> **Work instruction**
Report every line below that holds the word "computer".

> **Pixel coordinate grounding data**
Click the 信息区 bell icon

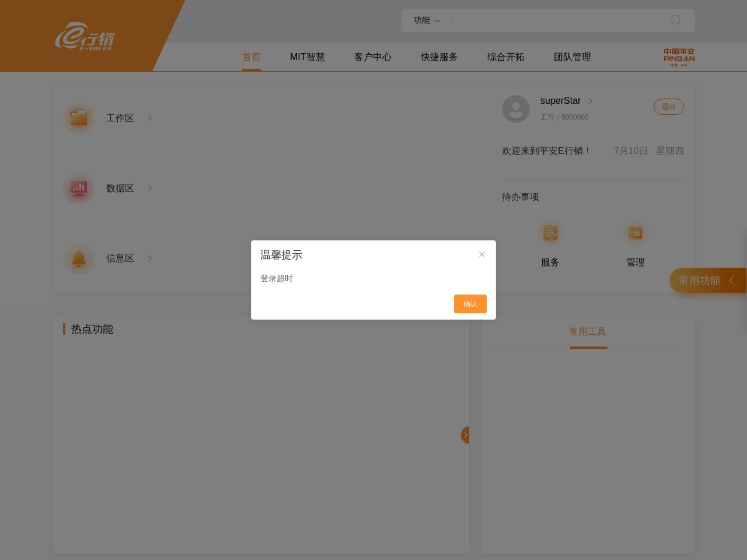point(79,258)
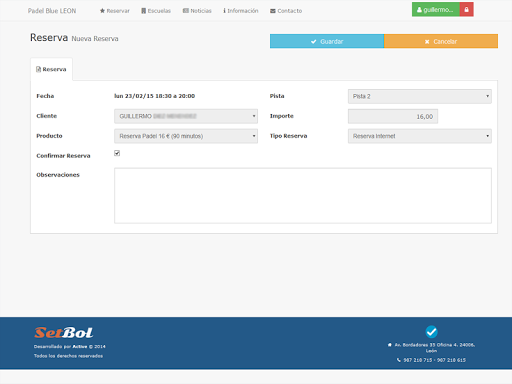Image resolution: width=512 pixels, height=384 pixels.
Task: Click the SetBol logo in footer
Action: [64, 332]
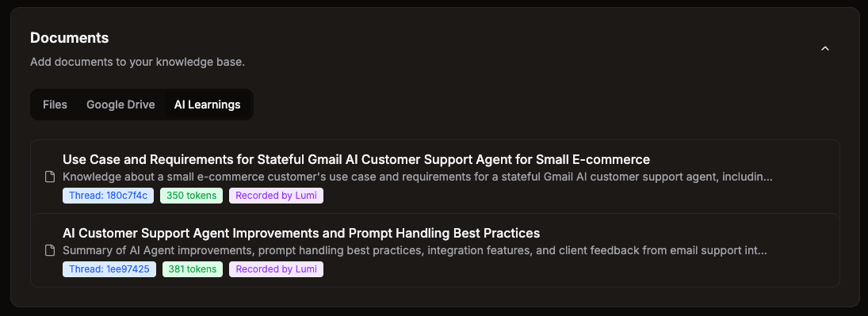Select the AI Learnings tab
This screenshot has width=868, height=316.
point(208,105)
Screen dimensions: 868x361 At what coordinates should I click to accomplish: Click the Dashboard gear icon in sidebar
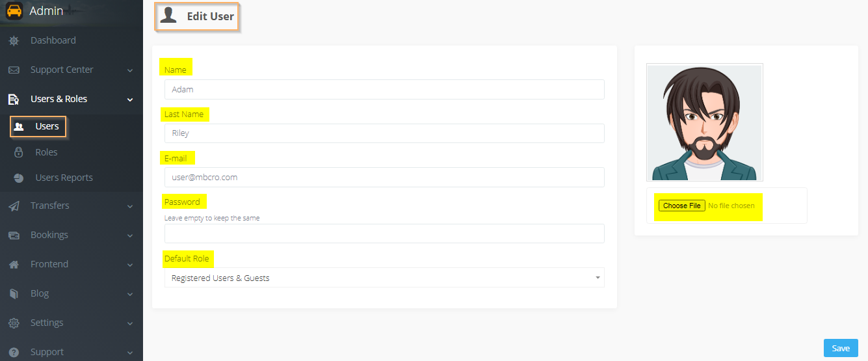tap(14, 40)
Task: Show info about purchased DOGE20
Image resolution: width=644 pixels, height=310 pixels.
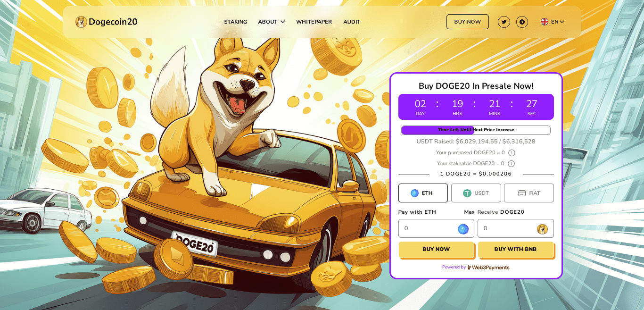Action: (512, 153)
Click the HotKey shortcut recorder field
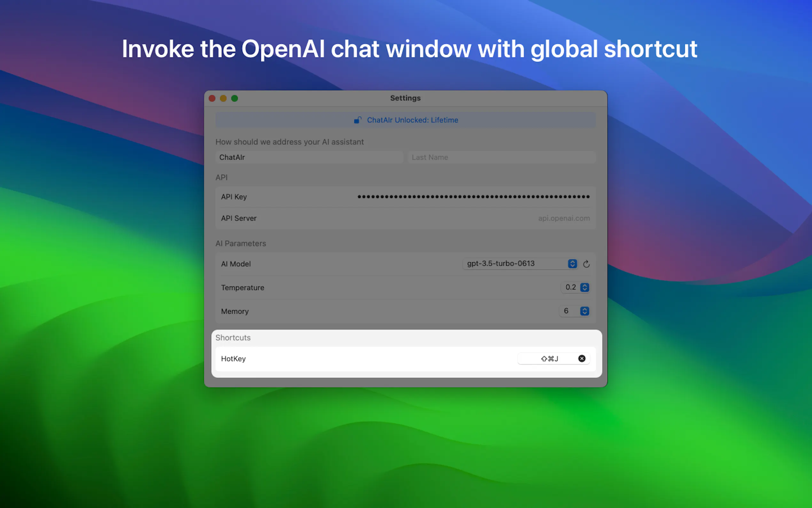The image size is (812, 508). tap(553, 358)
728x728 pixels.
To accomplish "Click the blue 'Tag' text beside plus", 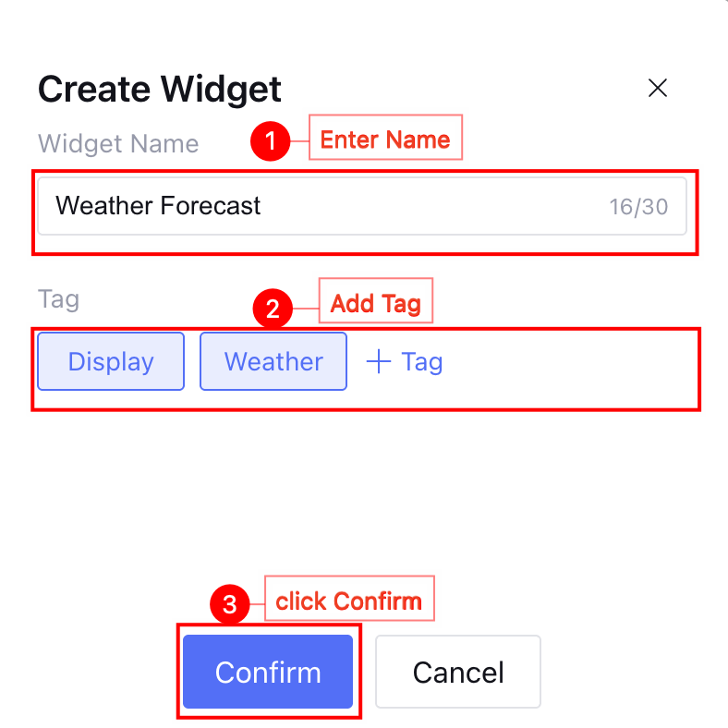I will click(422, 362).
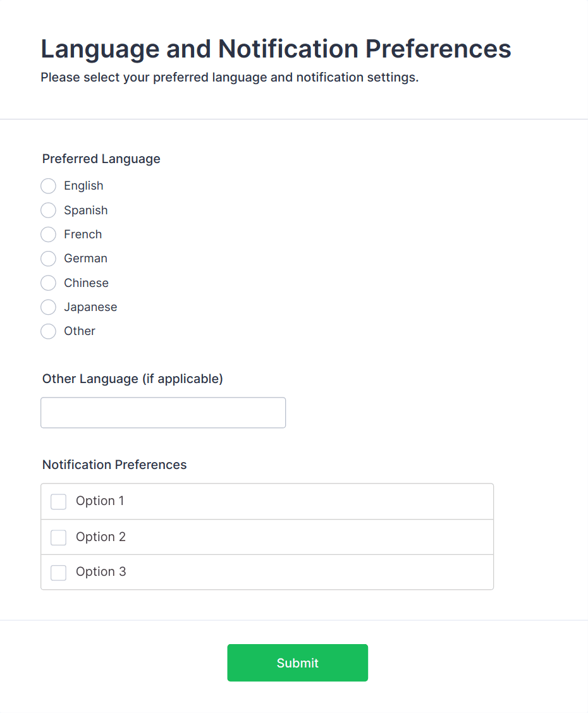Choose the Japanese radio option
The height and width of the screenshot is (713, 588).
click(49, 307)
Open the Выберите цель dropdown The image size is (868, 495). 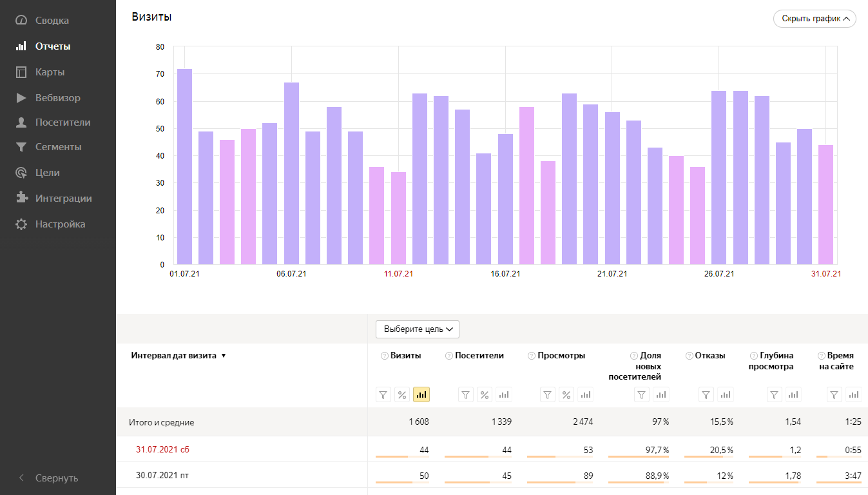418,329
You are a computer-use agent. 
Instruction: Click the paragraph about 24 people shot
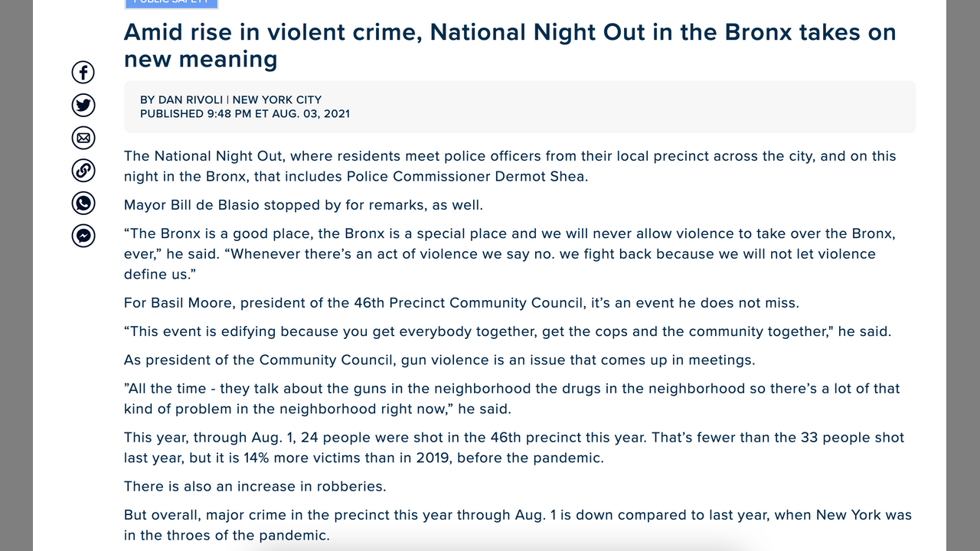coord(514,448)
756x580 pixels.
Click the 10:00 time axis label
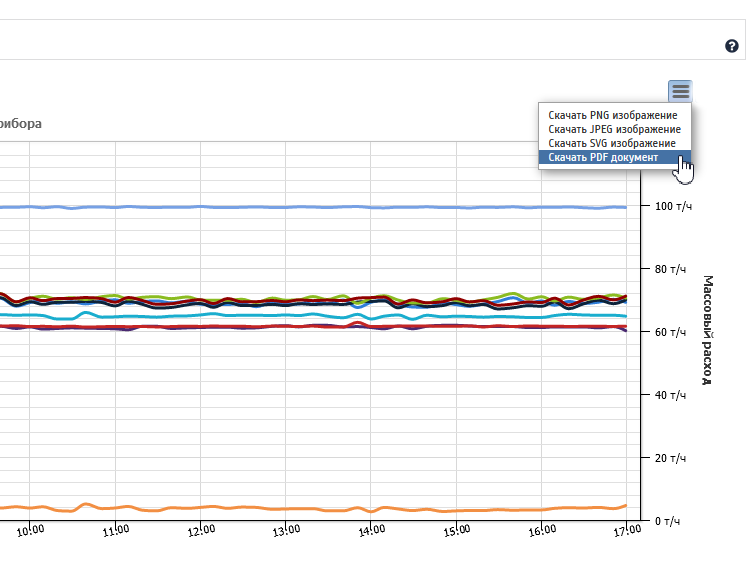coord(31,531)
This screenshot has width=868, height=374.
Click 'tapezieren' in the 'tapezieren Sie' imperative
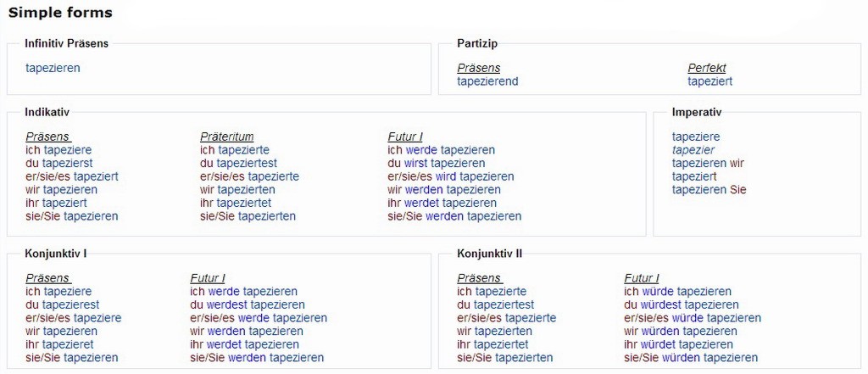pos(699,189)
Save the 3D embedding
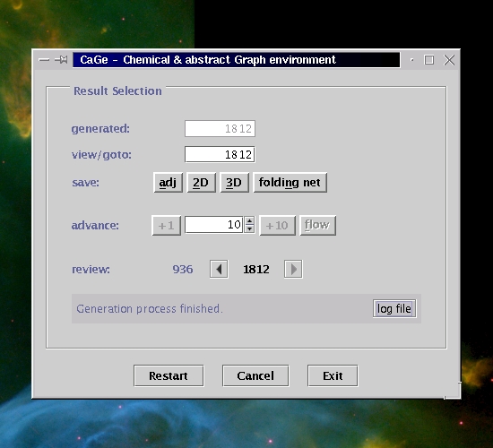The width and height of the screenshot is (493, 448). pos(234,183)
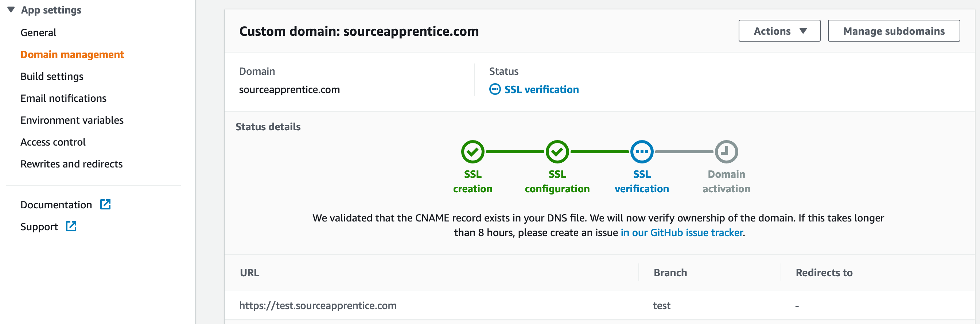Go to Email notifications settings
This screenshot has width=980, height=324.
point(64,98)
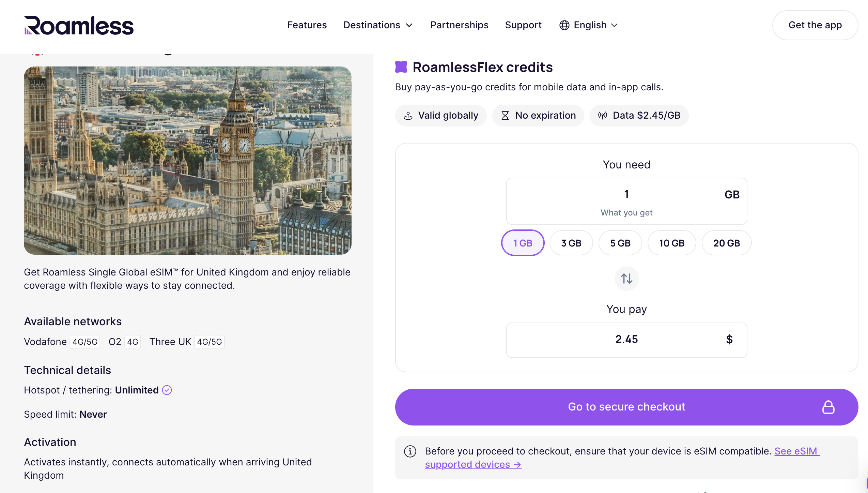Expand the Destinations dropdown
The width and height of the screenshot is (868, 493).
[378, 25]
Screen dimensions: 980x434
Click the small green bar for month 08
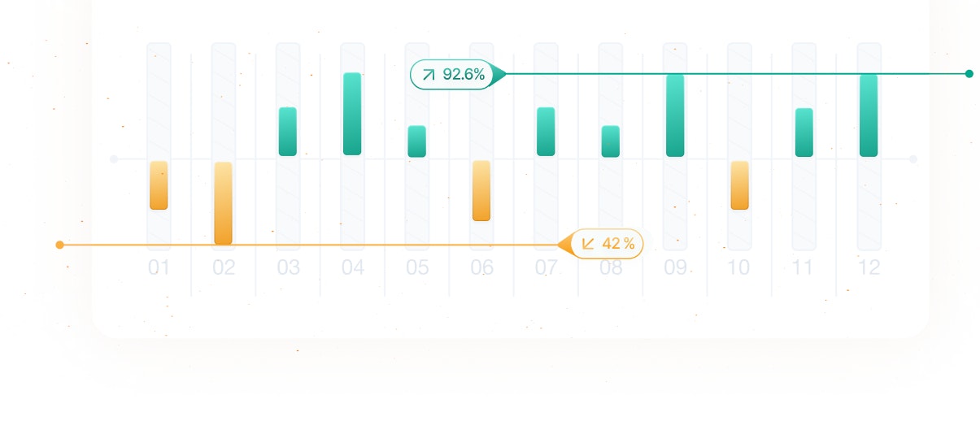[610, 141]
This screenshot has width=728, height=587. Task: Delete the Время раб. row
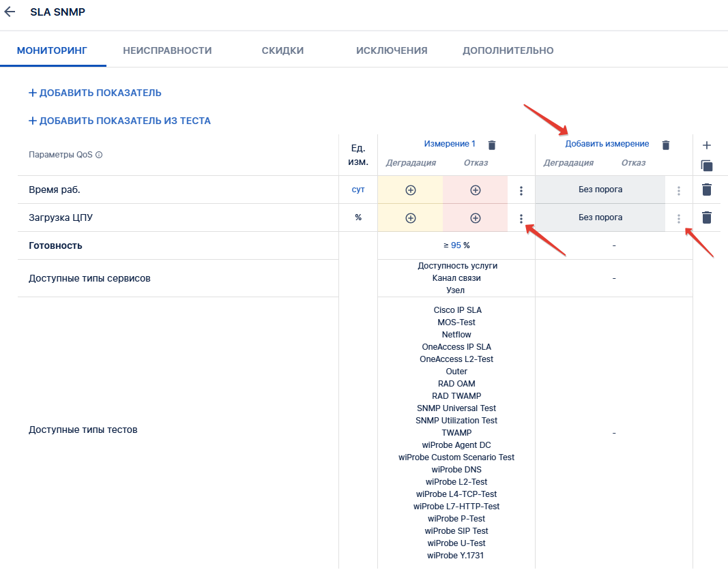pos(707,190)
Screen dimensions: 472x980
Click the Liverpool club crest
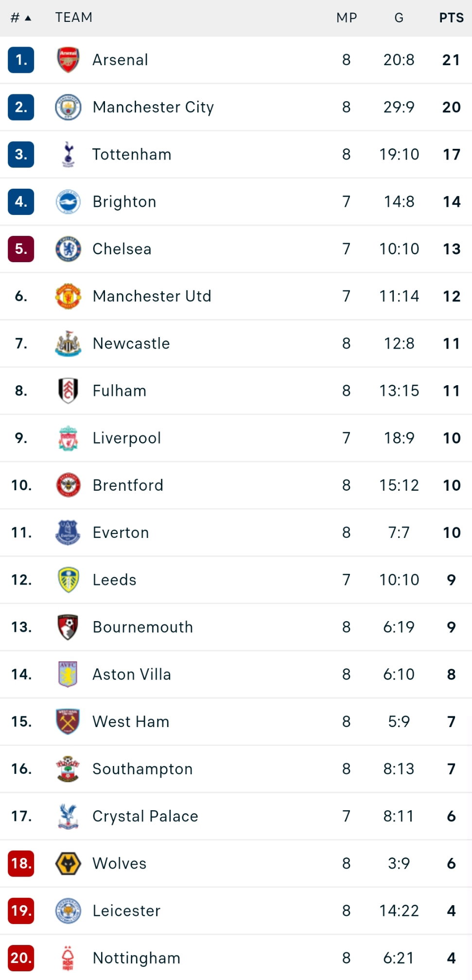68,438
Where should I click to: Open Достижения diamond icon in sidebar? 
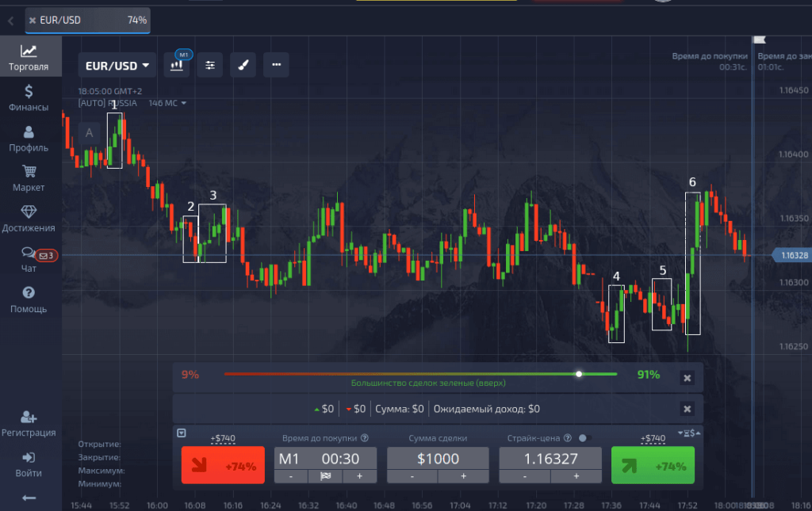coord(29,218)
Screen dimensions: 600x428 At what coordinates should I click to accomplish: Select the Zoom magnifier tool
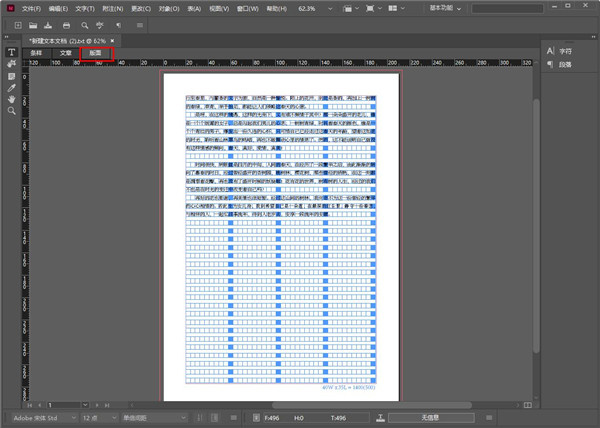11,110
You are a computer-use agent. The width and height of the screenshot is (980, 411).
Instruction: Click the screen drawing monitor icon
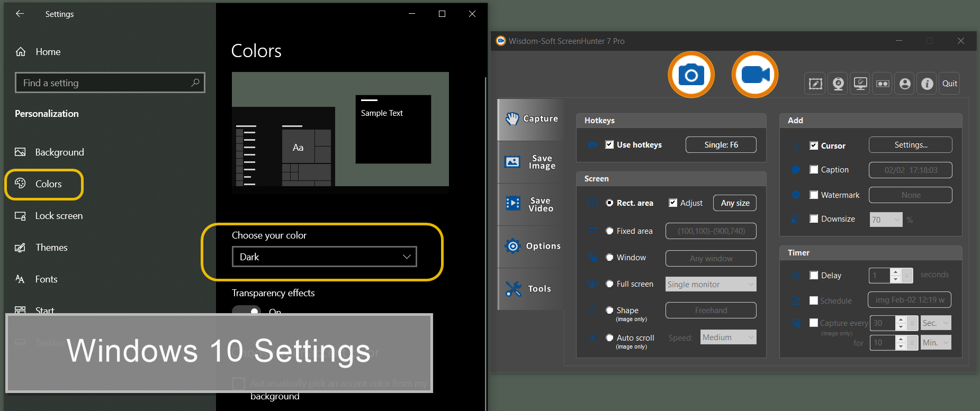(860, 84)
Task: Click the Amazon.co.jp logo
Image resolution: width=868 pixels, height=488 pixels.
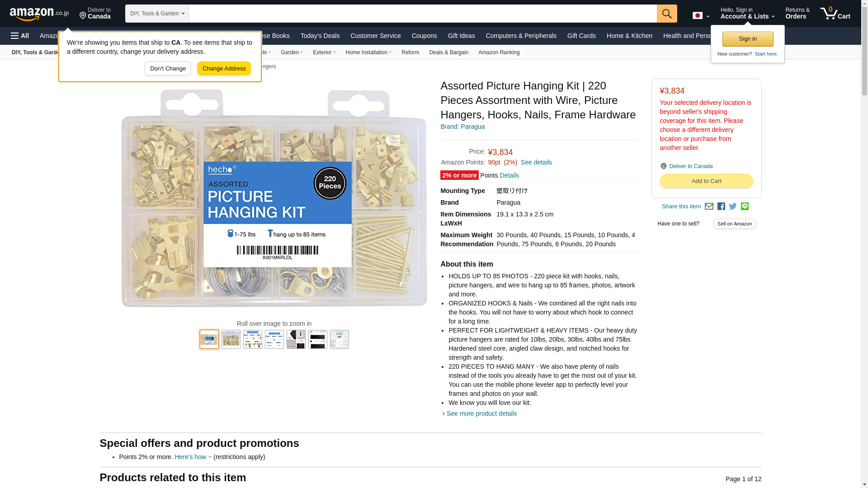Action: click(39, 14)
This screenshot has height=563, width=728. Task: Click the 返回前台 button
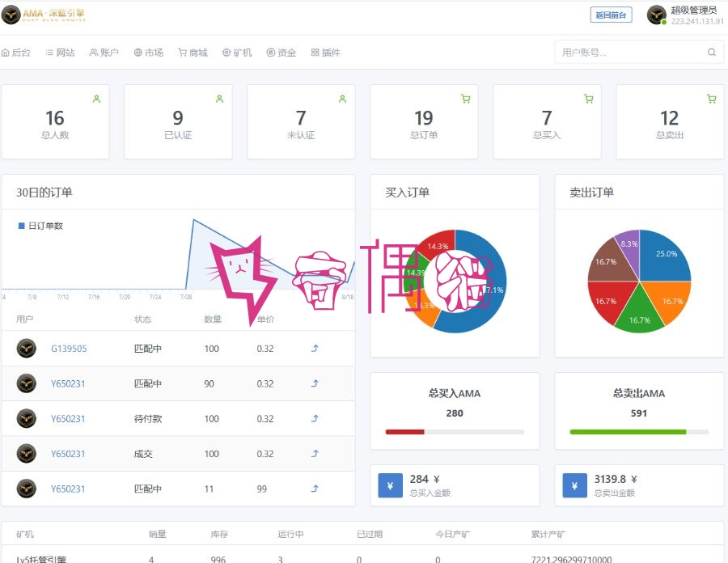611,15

> **Exercise solution**
You are a computer-use agent. 
You are a computer-use agent. The width and height of the screenshot is (980, 411).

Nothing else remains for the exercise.